Matryoshka Query Transformer for Large Vision-Language Models

TL;DR

This work tackles the rigidity of fixed visual token budgets in Large Vision-Language Models by introducing the Matryoshka Query Transformer (MQT), which supports elastic inference with up to $M$ tokens. By training with randomly selected $m \le M$ tokens and using a Matryoshka structure, MQT-LLaVA achieves performance on par with or better than LLaVA-1.5 using only $256$ tokens (versus $576$ for the baseline), and shows substantial TFLOPs reductions (up to $8\times$ with very small losses on some tasks). The approach reveals task-dependent token requirements, with some benchmarks maintaining robustness under token reduction while others demand more tokens for fine-grained reasoning. Overall, the paper demonstrates flexible, computation-aware deployment for LVLMs and provides a nuanced analysis of the trade-offs between accuracy and efficiency across 11 benchmarks. The results have practical implications for adapting LVLMs to diverse hardware constraints and real-time applications.

Abstract

Large Vision-Language Models (LVLMs) typically encode an image into a fixed number of visual tokens (e.g., 576) and process these tokens with a language model. Despite their strong performance, LVLMs face challenges in adapting to varying computational constraints. This raises the question: can we achieve flexibility in the number of visual tokens to suit different tasks and computational resources? We answer this with an emphatic yes. Inspired by Matryoshka Representation Learning, we introduce the Matryoshka Query Transformer (MQT), capable of encoding an image into m visual tokens during inference, where m can be any number up to a predefined maximum. This is achieved by employing a query transformer with M latent query tokens to compress the visual embeddings. During each training step, we randomly select m <= M latent query tokens and train the model using only these first m tokens, discarding the rest.
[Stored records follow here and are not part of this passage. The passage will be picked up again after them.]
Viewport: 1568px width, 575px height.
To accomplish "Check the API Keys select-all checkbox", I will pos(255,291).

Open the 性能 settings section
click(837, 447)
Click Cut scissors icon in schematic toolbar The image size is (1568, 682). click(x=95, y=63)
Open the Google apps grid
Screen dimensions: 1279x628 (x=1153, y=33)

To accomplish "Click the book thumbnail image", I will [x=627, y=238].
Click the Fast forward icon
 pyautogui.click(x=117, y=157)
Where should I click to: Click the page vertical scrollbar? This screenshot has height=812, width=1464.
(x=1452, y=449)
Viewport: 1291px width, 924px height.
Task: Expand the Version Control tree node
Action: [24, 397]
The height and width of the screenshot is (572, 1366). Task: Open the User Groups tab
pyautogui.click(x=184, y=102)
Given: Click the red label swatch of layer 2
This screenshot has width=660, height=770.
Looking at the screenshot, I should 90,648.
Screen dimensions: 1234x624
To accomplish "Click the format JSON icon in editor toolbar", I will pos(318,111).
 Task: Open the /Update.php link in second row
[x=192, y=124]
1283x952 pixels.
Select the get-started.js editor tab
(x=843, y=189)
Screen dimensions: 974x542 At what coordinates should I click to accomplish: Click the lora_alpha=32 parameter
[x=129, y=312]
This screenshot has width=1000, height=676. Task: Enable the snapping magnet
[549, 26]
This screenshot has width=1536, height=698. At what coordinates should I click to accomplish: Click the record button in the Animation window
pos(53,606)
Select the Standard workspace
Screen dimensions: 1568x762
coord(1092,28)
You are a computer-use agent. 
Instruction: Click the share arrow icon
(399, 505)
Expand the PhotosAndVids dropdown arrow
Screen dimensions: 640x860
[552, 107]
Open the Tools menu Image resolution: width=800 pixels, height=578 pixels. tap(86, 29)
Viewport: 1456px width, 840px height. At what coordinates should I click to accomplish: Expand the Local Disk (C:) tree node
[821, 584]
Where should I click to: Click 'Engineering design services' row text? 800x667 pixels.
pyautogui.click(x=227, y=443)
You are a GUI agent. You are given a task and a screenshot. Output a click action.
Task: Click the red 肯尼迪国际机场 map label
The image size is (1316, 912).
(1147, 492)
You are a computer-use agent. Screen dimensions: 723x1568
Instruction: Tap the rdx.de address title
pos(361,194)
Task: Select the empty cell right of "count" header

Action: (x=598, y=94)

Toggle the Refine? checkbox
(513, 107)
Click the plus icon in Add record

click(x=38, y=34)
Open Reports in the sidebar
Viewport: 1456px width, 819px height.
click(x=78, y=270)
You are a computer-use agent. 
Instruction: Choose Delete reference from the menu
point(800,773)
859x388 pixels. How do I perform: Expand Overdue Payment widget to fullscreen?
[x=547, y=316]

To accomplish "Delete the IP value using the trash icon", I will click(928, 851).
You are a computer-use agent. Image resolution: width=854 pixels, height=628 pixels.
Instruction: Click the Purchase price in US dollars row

Combining MQT with LLaVA, we train a single model once, and flexibly and drastically reduce the number of inference-time visual tokens while maintaining similar or better performance compared to training independent models for each number of tokens. Our model, MQT-LLAVA, matches LLaVA-1.5 performance across 11 benchmarks using a maximum of 256 tokens instead of LLaVA's fixed 576. Reducing to 16 tokens (8x less TFLOPs) only sacrifices the performance by 2.4 points on MMBench. On certain tasks such as ScienceQA and MMMU, we can even go down to only 2 visual tokens with performance drops of just 3% and 6% each. Our exploration of the trade-off between the accuracy and computational cost brought about by the number of visual tokens facilitates future research to achieve the best of both worlds.

Figures (8)

• Figure 2: Our model employs a query transformer to encode images as visual tokens. We randomly select the first $m$ tokens during training, and enable flexible choice of any$m$ number under $M$ during inference, where $M$ is the maximum number of initialized tokens.
• Figure 3: With only 2 visual tokens, MQT-LLaVA outperforms InstructBLIP (which uses 32 visual tokens) on all 8 benchmarks it is evaluated on.
• Figure 4: Grad-CAM visualization of 1 randomly picked token from using 8, 16, 64, 256 visual tokens, respectively, to encode an image. The model effectively concentrates on high-level concepts using fewer tokens and delves into low-level details with more tokens. The complete input to the third image is "List all the objects on the desk. The objects on the desk include a computer monitor, a keyboard, a mouse, a cell phone, and a pair of headphones".
• Figure 5: The number of visual tokens impact different tasks differently. We log scaled x-axis for readability. Our model's performance on ScienceQA, MME-Cognition and MMMU is remarkably robust to token reduction. For full visualization of all 11 benchmarks, see Figure \ref{['fig:different_tasks_full']} and Figure \ref{['fig:different_tasks_full_nolog']} in Appendix.
• Figure 6: Examples from MME Cognition. Grad-CAM results are from using 16 tokens which answered all the questions correctly.